Are the Banks Ready to Bounce?

How much further do major financials like Bank of America (NYSE: BAC) and Goldman Sachs (NYSE: GS) have to fall?

Shares of Bank of America have pulled back for three days in a row, including a drop of more than 2% on Monday. Only trading in bull market territory since mid-February, BAC’s newly oversold conditions have earned the stock a ratings upgrade to a “consider buying” 8 out of 10, and a positive edge in the short-term of more than one and three-quarters of a percent.

The selling has been even more fierce in shares of Goldman Sachs. Goldman has closed lower for five days in a row, and are now trading nearer to their 200-day moving average than at any time since the stock climbed back above its 200-day in February.

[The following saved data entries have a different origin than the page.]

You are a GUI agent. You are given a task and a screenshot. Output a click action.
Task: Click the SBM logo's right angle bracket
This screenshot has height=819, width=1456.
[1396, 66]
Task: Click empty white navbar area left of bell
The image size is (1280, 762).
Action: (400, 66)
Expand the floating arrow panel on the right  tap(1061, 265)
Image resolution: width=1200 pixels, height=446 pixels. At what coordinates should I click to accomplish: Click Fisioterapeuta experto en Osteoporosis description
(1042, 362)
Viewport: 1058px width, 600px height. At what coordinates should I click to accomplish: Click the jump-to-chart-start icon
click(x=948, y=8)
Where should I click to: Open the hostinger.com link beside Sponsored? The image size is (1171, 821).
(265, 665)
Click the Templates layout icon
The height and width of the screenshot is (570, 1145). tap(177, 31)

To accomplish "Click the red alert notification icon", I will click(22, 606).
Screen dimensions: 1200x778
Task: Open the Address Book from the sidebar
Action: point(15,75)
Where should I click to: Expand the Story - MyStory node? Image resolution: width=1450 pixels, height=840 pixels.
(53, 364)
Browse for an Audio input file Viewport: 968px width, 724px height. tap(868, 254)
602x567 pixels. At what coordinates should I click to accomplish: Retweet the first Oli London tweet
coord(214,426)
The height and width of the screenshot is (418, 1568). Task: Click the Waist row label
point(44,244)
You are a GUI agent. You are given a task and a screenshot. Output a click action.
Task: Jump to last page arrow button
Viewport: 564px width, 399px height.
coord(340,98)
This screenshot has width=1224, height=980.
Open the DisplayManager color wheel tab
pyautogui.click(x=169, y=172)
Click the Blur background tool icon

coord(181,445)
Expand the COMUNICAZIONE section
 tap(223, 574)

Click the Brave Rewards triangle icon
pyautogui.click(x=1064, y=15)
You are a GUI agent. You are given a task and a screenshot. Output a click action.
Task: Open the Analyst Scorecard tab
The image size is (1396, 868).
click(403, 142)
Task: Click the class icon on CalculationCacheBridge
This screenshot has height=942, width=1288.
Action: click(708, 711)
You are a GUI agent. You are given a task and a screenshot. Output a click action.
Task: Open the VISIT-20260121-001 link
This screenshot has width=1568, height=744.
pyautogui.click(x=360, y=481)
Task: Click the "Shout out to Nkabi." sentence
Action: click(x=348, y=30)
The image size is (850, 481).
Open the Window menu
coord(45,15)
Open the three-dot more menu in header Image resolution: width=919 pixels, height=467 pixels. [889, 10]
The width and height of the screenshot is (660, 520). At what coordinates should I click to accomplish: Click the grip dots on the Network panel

Goldman Sachs has now finished technically oversold for the past two consecutive trading days, earning a positive edge of just over 1% in the short-term and sharing a “consider buying” 8 out of 10 rating with Bank of America.

Traders looking to avoid single stock risk while still taking advantage of weakness in the sector may want to keep an eye on exchange-traded funds like the Financial Select Sector SPDRS ETF (NYSE: XLF). XLF has finished twice in short-term oversold territory after closing lower for four days in a row. XLF has a positive edge of almost one and a half percent, and “consider buying” rating of 9 out of 10.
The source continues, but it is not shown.